Exercise details –
Those lines of the records that contain "will" are to be located and copied.

[Saved entries]
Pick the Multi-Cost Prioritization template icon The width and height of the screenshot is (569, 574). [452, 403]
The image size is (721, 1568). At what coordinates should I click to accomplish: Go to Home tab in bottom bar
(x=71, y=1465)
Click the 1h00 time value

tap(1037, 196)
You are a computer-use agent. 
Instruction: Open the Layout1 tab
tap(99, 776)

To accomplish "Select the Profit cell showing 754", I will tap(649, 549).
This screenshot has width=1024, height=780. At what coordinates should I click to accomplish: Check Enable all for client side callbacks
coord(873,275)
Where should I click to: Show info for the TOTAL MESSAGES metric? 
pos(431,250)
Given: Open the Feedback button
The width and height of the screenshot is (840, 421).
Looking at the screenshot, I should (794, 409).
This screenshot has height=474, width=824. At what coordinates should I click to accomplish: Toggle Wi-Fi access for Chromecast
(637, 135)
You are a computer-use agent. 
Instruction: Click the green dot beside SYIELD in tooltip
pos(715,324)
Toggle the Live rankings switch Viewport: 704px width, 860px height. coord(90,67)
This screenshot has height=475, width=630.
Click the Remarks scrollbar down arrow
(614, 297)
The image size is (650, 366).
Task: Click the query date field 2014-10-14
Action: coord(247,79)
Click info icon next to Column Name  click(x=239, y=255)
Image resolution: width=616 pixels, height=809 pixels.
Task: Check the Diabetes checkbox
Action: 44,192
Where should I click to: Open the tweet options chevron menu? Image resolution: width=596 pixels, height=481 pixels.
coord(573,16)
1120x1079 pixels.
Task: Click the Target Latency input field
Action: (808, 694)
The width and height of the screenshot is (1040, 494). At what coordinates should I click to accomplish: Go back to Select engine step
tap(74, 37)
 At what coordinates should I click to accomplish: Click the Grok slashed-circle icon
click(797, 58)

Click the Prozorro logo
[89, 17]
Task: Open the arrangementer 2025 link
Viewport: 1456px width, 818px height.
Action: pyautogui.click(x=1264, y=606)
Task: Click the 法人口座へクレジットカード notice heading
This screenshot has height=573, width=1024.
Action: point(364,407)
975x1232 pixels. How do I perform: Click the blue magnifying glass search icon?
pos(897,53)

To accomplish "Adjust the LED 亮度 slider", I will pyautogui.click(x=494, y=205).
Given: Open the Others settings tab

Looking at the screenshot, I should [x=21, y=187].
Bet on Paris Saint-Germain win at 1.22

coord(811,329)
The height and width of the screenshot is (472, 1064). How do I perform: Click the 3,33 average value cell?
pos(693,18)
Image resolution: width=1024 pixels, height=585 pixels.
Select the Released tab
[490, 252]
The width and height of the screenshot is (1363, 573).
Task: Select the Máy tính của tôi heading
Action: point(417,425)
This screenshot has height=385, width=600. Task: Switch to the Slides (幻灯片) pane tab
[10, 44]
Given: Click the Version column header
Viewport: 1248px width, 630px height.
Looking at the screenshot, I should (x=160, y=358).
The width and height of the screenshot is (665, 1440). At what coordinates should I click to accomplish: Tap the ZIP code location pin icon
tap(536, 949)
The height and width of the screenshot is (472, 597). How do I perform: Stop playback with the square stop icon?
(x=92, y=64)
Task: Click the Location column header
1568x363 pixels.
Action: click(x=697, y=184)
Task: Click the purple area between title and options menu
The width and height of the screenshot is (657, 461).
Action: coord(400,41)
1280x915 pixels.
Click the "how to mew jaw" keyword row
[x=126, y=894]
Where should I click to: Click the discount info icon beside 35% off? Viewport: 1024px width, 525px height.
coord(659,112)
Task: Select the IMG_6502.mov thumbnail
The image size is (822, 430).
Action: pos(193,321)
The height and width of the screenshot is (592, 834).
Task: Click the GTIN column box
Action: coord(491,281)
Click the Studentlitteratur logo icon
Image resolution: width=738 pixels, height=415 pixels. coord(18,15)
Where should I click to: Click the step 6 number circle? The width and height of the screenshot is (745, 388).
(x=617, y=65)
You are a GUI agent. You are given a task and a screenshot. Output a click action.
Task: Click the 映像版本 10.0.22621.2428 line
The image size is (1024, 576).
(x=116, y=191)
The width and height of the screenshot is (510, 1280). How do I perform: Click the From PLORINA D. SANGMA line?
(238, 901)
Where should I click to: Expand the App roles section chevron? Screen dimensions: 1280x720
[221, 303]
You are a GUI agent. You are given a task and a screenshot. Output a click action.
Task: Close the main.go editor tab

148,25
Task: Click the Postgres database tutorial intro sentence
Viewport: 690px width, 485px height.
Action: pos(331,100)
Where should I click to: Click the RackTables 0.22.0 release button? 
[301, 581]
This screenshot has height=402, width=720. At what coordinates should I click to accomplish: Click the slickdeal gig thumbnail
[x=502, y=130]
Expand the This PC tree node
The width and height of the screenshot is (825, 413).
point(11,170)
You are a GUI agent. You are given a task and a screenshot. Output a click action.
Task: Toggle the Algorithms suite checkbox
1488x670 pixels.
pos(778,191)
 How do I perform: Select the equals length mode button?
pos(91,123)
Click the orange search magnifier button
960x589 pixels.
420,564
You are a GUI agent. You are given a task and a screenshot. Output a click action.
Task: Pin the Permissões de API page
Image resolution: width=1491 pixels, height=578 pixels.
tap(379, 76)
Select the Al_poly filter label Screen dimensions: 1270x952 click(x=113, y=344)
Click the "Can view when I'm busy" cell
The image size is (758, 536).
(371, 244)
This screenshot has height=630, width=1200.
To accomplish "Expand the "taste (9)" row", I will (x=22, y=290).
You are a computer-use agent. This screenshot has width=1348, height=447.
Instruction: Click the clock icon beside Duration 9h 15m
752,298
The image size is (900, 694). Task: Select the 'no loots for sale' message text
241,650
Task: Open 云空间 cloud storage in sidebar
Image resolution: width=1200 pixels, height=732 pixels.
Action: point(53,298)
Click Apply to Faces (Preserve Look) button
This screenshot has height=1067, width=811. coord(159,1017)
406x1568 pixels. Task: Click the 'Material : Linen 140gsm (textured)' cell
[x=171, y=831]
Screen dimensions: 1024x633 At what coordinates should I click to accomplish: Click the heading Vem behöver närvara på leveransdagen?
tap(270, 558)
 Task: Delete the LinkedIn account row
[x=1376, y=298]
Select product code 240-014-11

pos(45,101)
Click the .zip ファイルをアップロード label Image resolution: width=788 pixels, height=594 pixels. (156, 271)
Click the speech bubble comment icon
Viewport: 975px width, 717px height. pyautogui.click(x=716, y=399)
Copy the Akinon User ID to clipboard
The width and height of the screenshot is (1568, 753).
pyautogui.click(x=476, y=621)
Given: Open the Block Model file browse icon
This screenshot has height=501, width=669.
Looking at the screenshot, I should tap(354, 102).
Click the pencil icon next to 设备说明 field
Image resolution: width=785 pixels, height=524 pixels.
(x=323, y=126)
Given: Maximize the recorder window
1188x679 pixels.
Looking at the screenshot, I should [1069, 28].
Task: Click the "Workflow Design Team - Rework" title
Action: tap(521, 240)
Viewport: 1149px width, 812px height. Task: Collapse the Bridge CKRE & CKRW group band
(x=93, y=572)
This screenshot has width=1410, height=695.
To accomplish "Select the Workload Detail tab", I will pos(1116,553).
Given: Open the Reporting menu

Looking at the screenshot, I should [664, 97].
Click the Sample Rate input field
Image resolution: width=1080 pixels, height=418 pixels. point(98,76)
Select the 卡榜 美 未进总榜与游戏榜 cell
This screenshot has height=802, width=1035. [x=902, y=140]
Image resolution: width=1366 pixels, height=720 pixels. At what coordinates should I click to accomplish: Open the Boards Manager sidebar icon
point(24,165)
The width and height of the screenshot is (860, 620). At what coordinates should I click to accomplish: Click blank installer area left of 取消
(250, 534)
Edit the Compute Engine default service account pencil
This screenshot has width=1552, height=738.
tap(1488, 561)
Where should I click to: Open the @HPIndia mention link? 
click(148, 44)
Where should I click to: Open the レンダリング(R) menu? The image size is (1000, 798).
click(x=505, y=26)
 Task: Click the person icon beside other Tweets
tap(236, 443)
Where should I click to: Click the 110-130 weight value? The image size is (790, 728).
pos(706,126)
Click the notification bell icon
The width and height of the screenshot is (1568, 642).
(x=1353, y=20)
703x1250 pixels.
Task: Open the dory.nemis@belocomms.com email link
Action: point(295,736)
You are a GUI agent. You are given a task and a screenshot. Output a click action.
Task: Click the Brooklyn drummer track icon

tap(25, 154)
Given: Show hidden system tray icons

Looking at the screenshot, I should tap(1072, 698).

Completed task –
To accomplish "Select the Profit cell showing 754", I will tap(649, 549).
To accomplish "Adjust the LED 亮度 slider", I will pyautogui.click(x=494, y=205).
To accomplish "Expand the "taste (9)" row", I will (x=22, y=290).
To accomplish "Select the Workload Detail tab", I will pos(1116,553).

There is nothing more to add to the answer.